The Coachella Valley Water District received a $59 million loan from federal authorities to pay for stormwater channel improvements aimed at better managing the flow of water through the Coachella Valley during heavy rains, it was announced Friday.
“Last year’s Valentine’s Day flood showed the danger and devastation that heavy rains and flooding can cause to our communities,” said Rep. Raul Ruiz, who represents the valley in Congress. “This loan will go a long way to help manage floods, save property and protect public health.”
The loan from the U.S. Environmental Protection Agency will pay roughly half of the costs of two CVWD projects — the Stormwater Channel Improvement Project and North Indio Regional Flood Control Project, which together will cost $120.7 million, according to the EPA.

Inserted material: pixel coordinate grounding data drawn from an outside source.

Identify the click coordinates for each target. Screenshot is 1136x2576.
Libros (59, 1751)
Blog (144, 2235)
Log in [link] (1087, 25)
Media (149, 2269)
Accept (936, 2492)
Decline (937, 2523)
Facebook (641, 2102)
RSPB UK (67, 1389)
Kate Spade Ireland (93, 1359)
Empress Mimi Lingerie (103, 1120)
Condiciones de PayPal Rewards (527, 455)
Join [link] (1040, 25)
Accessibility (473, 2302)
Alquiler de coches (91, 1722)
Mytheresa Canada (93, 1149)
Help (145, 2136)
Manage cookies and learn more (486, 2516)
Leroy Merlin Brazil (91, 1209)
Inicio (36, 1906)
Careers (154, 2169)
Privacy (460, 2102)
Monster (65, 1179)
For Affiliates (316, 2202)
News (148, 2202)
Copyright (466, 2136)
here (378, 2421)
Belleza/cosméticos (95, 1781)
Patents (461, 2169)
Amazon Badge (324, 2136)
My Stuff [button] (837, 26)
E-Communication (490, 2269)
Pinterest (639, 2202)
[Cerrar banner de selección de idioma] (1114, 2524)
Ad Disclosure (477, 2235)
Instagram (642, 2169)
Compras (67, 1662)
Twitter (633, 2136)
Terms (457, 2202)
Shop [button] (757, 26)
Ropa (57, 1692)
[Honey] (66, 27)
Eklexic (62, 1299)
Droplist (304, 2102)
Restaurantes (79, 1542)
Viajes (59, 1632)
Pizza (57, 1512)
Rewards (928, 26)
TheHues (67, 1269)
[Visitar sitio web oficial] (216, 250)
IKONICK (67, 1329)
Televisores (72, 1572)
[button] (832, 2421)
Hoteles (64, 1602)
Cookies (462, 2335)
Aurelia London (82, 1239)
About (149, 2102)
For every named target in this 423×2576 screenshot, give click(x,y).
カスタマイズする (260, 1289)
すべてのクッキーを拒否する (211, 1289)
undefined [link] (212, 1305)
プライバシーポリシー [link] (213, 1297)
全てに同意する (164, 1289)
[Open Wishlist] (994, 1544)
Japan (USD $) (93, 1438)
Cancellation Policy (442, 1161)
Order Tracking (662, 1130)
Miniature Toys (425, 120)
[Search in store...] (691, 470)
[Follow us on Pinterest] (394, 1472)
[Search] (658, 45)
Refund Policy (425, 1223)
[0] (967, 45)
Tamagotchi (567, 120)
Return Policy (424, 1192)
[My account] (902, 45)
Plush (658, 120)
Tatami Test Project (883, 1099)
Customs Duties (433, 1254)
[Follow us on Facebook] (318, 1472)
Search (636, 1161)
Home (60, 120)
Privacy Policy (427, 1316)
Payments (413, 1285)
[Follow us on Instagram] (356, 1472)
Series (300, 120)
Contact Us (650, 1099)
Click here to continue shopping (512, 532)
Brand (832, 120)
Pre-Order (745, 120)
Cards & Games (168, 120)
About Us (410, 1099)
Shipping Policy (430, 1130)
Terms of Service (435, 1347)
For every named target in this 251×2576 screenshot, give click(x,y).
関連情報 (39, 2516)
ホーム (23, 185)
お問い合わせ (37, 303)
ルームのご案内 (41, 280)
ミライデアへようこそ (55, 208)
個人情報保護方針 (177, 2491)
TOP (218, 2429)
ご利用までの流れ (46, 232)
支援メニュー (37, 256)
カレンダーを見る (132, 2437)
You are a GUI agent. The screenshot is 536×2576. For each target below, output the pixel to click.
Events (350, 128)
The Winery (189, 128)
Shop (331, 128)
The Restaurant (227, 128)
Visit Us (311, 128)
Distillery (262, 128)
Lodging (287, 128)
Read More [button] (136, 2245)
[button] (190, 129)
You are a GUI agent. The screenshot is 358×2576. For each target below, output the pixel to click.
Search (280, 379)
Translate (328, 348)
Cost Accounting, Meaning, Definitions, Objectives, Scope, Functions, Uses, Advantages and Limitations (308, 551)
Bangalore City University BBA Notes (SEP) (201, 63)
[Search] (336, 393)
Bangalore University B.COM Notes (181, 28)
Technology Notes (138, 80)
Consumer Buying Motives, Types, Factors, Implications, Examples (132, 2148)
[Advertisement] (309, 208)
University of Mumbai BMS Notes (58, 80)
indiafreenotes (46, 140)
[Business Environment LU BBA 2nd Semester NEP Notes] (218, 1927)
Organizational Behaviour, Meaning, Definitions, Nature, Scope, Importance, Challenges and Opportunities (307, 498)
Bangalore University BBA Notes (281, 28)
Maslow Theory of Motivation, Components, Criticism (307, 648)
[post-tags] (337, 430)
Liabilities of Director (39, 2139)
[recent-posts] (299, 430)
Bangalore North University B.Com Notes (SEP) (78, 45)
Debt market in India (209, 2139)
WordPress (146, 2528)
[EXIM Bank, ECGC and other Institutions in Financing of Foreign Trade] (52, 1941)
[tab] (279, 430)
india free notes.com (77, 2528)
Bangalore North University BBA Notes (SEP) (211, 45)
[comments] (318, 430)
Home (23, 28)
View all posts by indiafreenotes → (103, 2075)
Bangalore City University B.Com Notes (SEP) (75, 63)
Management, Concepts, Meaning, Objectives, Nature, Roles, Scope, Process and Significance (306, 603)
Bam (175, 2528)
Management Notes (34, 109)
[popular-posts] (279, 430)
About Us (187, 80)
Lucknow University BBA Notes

Project construction and operation jobs are expected to total 378, which include temporary and permanent jobs.
“These projects are vital to our ability to provide regional stormwater protection to the Coachella Valley,” said CVWD General Manager Jim Barrett. “Securing this loan means that we can undertake these important projects and reduce the financial burden to our customers by spreading it over time.”
While details regarding the loan repayment plan and interest were not immediately available, Tomas Torres, director of the EPA Pacific Southwest Water Division, said in a statement the loans were “low interest” and involved “flexible financing.”
The Stormwater Channel Improvement Project improves existing channel infrastructure starting north of Avenue 54, which begins south of Coachella, and on down to Thermal.
The North Indio Regional Flood Control Project extends 3.3 miles in Indio and is aimed at better managing and capturing stormwater along that stretch of the channel.
The locally dubbed “Valentine’s Day Storm” of 2019 saw the wettest day in the Coachella Valley in 76 years. Palm Springs received 3.69 inches of rain, and the Coachella Valley stormwater channel was quickly overcome as mud and debris turned to local roadways.
The loan was distributed via the Water Infrastructure Finance and Innovation Act of 2014, a federal loan and guarantee program administered by the EPA.
Including the $59 million loan to the CVWD, the EPA has now issued 15 WIFIA loans totaling more than $3.5 billion to help finance more than $8 billion for water infrastructure projects nationwide, creating more than 15,000 jobs, according to the agency.